Según vemos entonces, Fermín Toro fue otro que aró en el mar. Sus advertencias no fueron escuchadas. Él aspiró que desde el gobierno se preocuparan ante todo por nutrir muy bien a sus habitantes, que nutrieran a entera satisfacción cuerpo y espíritu de estos, que lo nutrieran con alimentos y con libros, y que desecharan al mismo tiempo esa vieja y perniciosa práctica de formar a los hijos de Venezuela "con la aptitud y la fuerza para destruirse mutuamente". Pero esto último fue lo que se practicó antes y se realiza ahora. Y a la vista de todos están las nefastas consecuencias de esa forma de ver y practicar la política. Un país de carencias es lo que tenemos. Un país privilegiado por la naturaleza pero destruido por sus administradores. ¿Qué Hacer entonces para salir de este círculo vicioso de revoluciones y fracasos? Nuestra modesta respuesta es que debemos beber de las aguas ofrecidas por los hombres y mujeres ilustres de este país.
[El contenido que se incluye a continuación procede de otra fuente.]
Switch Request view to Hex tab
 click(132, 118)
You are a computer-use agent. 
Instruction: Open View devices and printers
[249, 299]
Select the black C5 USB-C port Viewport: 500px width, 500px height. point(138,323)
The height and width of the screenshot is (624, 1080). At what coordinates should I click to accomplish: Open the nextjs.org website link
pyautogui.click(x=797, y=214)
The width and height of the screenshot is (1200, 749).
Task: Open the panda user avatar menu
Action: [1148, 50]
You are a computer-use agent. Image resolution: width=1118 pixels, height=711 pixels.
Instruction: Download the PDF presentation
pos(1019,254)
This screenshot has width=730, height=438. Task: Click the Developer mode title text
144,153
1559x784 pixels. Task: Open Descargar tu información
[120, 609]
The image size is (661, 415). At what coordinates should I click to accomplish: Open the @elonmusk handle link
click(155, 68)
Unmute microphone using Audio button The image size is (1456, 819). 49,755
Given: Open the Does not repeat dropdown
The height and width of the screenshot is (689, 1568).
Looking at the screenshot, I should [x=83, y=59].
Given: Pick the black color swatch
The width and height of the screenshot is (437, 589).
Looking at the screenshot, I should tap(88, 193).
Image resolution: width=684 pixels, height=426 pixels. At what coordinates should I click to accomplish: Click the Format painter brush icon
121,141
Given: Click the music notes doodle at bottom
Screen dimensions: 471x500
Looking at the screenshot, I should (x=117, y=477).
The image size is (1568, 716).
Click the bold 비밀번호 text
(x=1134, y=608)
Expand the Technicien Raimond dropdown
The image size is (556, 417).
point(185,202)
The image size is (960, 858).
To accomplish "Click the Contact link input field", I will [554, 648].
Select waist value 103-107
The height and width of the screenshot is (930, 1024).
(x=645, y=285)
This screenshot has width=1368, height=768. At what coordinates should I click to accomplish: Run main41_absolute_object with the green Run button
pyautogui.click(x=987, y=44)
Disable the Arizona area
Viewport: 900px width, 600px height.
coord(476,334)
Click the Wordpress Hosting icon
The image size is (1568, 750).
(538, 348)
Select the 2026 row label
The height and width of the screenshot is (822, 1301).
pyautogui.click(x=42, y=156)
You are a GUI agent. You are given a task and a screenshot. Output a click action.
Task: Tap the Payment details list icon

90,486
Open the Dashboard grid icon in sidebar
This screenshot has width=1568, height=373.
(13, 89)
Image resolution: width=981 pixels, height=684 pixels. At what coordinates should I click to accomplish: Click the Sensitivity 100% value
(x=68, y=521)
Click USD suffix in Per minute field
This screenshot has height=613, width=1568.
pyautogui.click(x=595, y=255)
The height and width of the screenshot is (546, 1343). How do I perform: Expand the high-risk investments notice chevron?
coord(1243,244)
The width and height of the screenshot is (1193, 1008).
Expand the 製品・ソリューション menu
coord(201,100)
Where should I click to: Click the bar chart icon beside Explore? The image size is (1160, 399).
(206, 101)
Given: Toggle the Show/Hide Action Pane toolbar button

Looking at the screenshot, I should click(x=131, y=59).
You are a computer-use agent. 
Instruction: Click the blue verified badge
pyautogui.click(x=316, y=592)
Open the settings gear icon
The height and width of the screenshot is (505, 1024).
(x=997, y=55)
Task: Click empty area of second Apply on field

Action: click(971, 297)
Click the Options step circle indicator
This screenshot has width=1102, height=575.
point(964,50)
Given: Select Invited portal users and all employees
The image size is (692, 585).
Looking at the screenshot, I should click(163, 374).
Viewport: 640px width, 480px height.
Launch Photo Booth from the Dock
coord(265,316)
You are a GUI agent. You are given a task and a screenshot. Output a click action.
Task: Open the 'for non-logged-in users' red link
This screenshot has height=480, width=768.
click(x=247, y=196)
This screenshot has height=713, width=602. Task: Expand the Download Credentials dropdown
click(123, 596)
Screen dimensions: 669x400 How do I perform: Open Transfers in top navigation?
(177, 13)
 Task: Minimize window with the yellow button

Volver a las lecciones y ejemplos de venezolanos como Fermin Toro, Simón Rodríguez, Andrés Bello, Juan Germán Roscio, Mariano Picón Salas, Mario Briceño Iragorry. Volver al ejemplo de los hombres y mujeres ilustres de este país, de esos que no pidieron nada para sí, sino que aportaron con total desprendimiento su obra y pensamiento a proyectos altruistas, magníficos, hermosos. Se trata en verdad de limpiar la política, de cualificar la política, de adecentarla.